Dhaka: National Board of Revenue (NBR) Chairman Md Abdur Rahman Khan announced today that the government is committed to discontinuing tax exemptions unless absolutely necessary for the national interest. “We are moving away from the tax exemption culture,” he stated. “We have scrapped existing tax exemptions and will not issue new ones. We have prepared a policy, and we will not grant any tax exemptions.”
According to Bangladesh Sangbad Sangstha, the NBR chairman made this declaration during a pre-budget meeting at the NBR conference room in Agargaon, attended by representatives from various financial institutions, including banks, insurance companies, and stock exchanges. The meeting was convened to discuss budget proposals.
Khan addressed the recurring proposals for tax exemptions, arguing that there is no justification for such requests before establishing an entity. “The first demand is for a tax holiday, but this mentality must change,” he asserted. He emphasized that previous tax exemptions have not led to development, and the country is suffering as a result.
He noted that the tax-to-GDP ratio has not improved, with analyses indicating that Bangladesh is losing as much money as it collects in revenue due to tax exemptions. Khan stated the country’s desire to move away from this negative reputation.

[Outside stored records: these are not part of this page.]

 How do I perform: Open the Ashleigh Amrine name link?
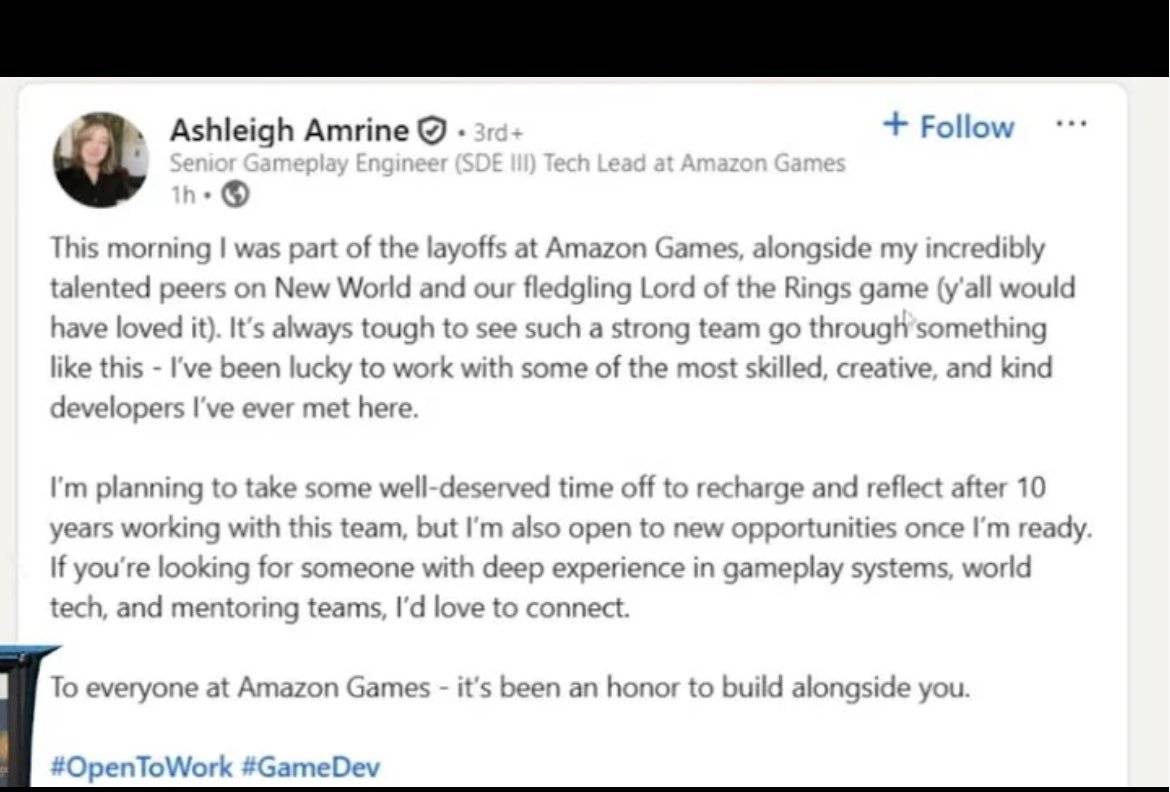coord(289,130)
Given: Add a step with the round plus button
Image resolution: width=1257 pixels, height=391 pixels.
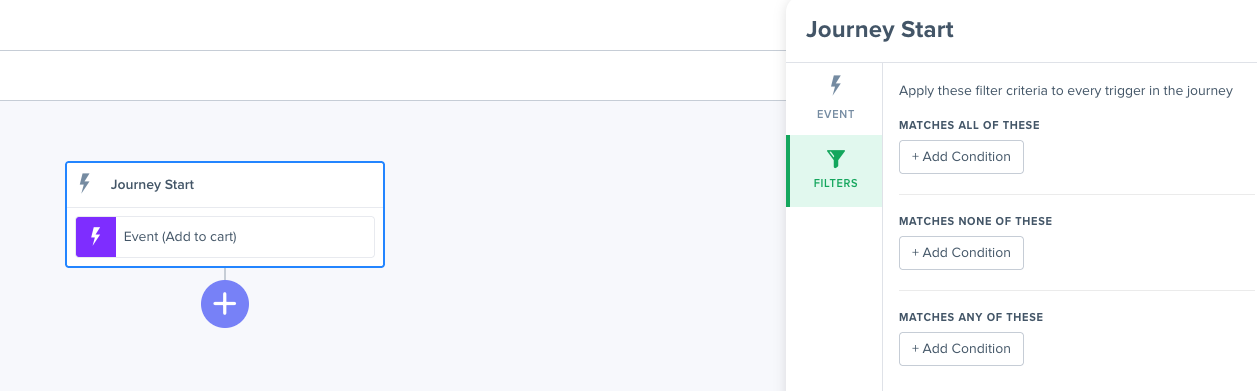Looking at the screenshot, I should pyautogui.click(x=225, y=304).
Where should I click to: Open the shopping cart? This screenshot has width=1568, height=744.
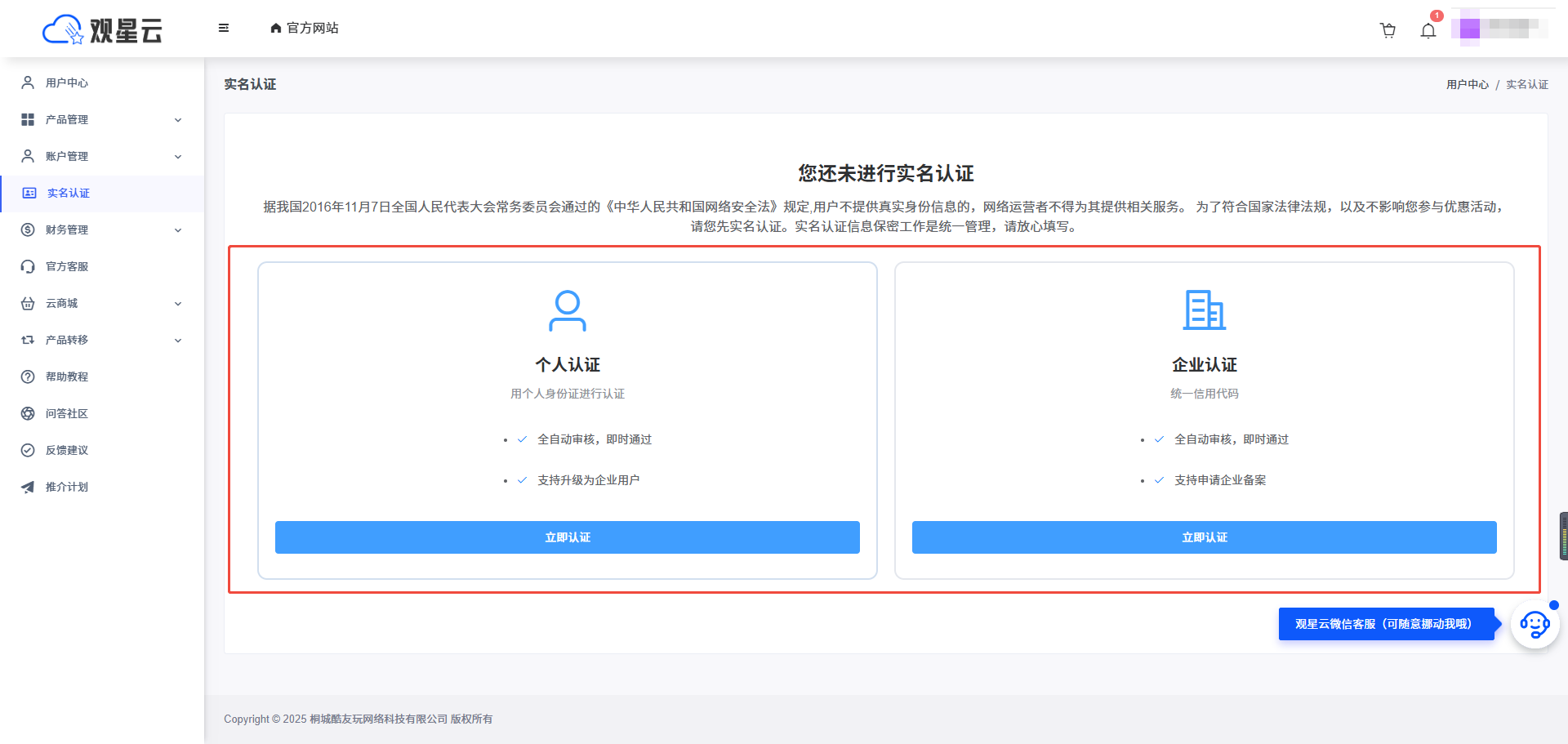[1388, 29]
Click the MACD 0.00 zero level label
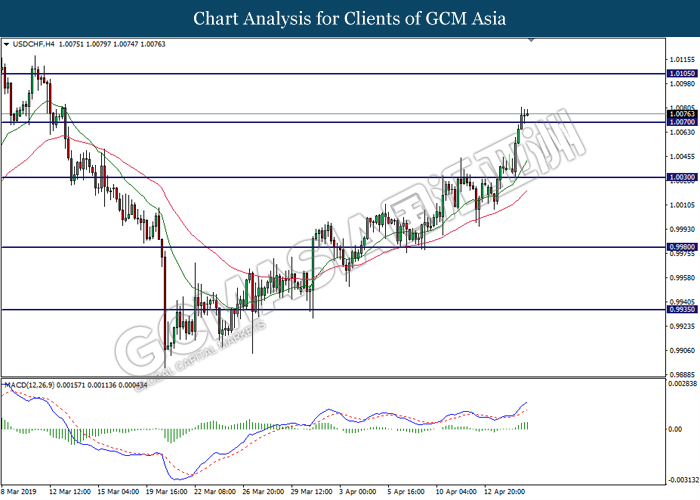This screenshot has height=500, width=700. pyautogui.click(x=677, y=428)
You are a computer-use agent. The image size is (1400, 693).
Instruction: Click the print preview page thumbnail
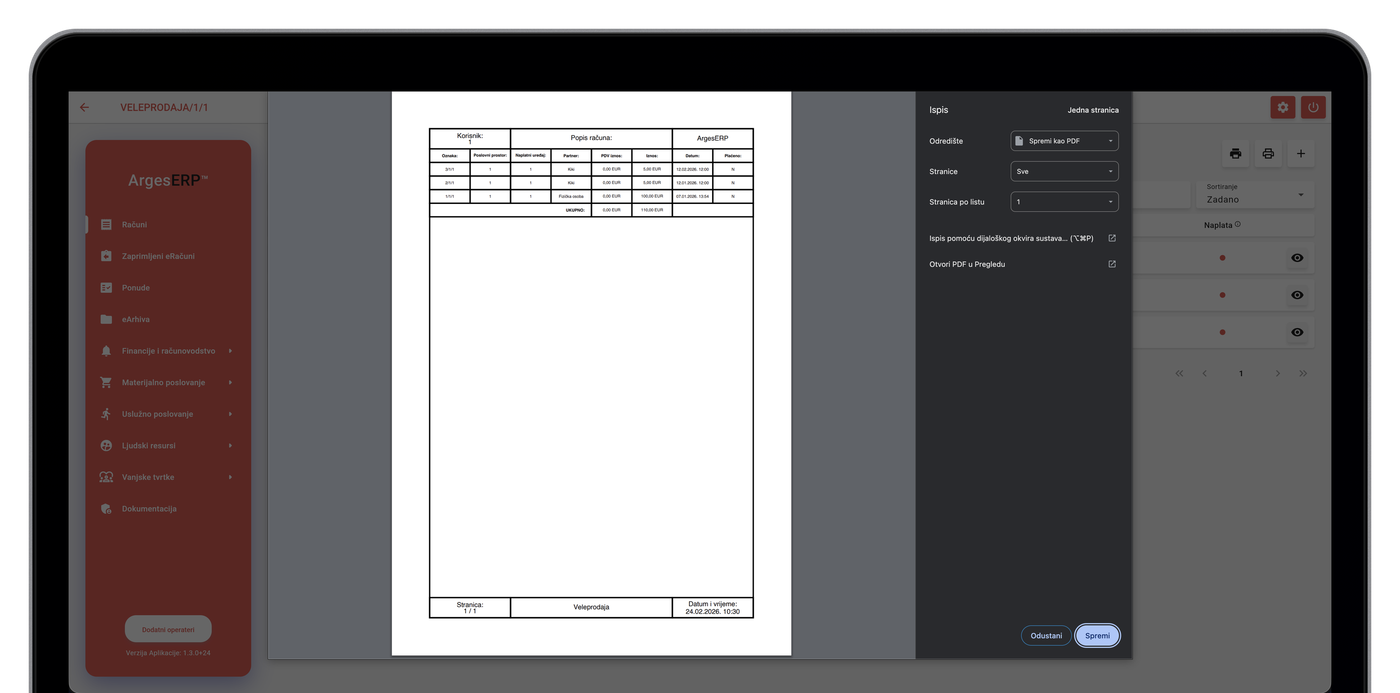[x=591, y=373]
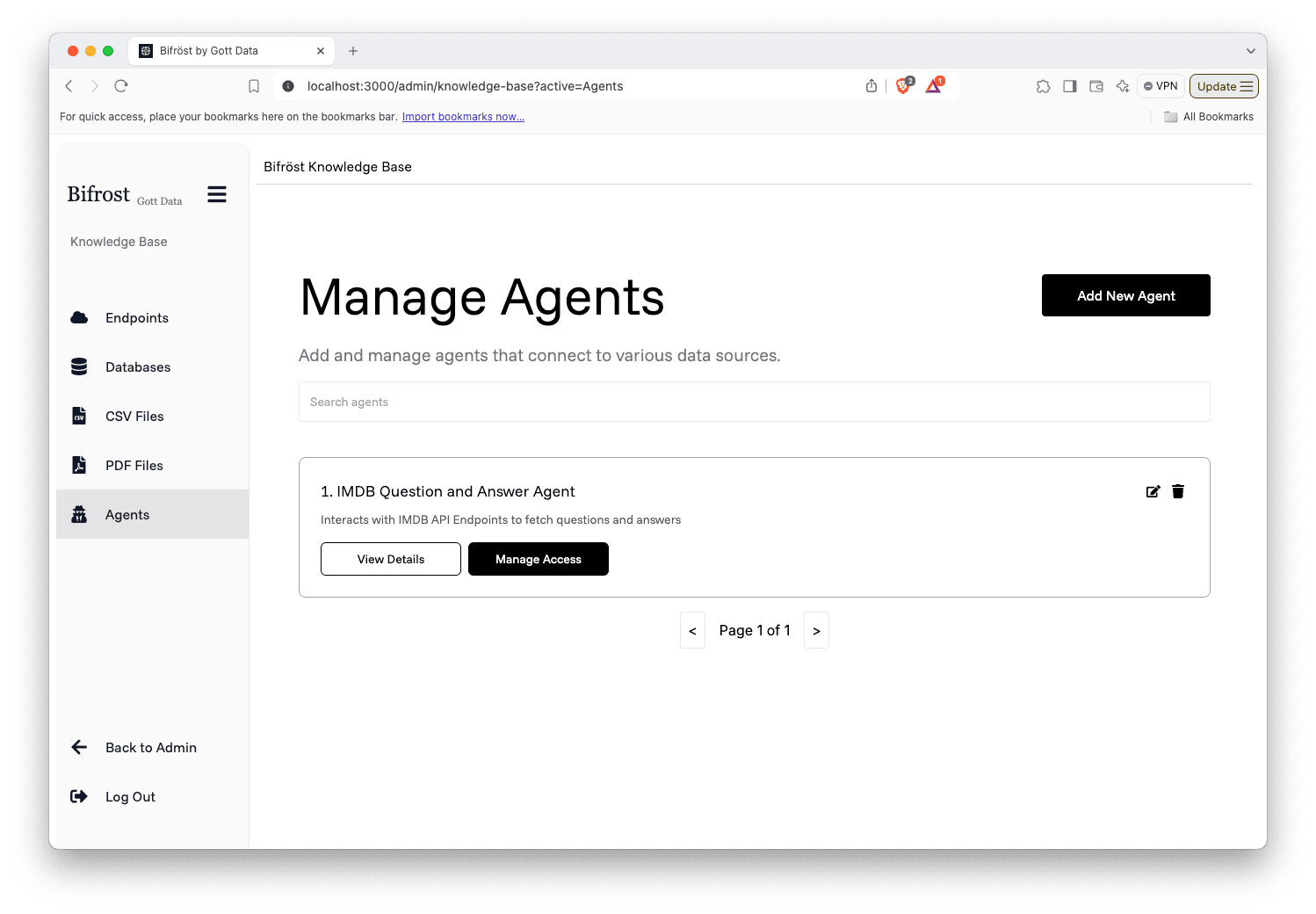Click the Agents icon in sidebar
Screen dimensions: 1316x914
(79, 514)
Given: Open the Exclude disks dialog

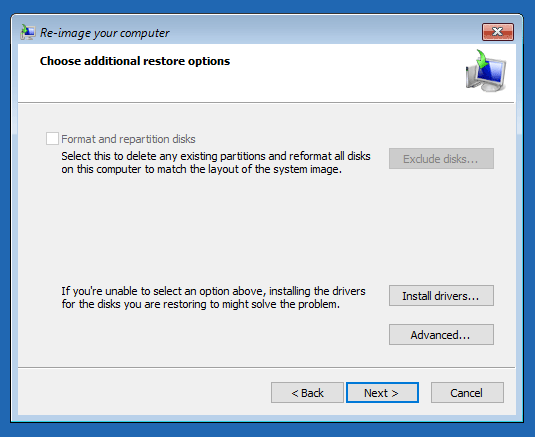Looking at the screenshot, I should click(441, 159).
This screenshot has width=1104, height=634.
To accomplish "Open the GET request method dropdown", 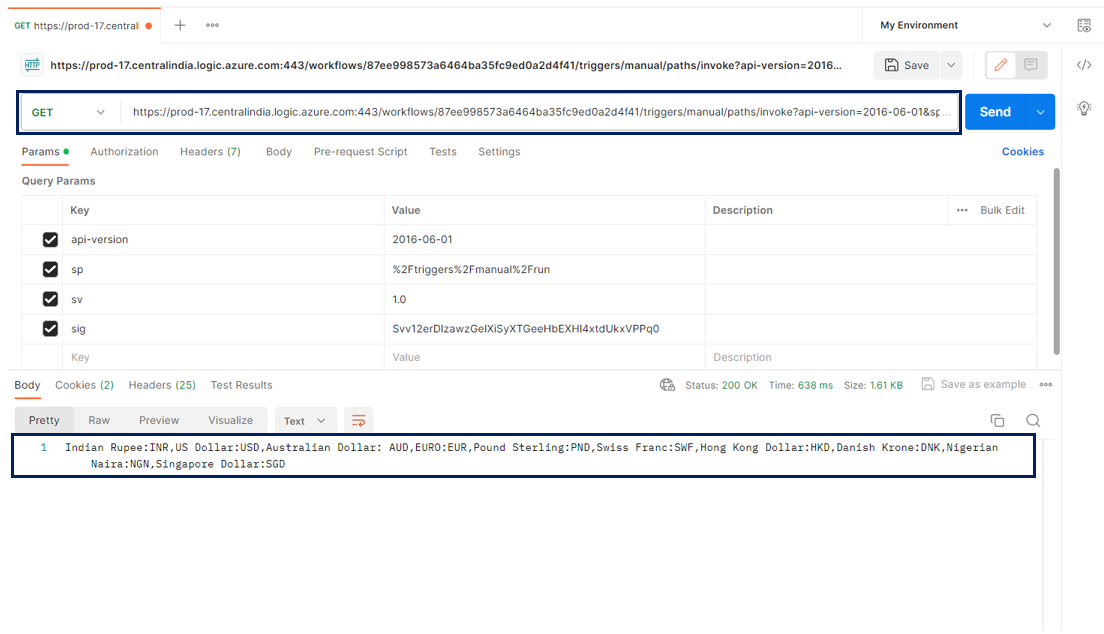I will pyautogui.click(x=67, y=111).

On the state of Bangladesh’s capital market, Khan identified poor governance as a fundamental issue. He stressed that no country can develop without a robust capital market, lamenting that Bangladesh remains overly reliant on the banking sector for industrial financing.
Khan criticized regulators for the lack of investor confidence in the capital market, noting that businesspeople prefer bank loans over capital market fundraising. He described the situation as problematic, highlighting that bank loans require repayment within a year, while industrial projects take much longer to become profitable.
The chairman also expressed concerns about unethical practices within the capital market, cautioning that even with tax benefits, no improvement will occur unless investor confidence is restored.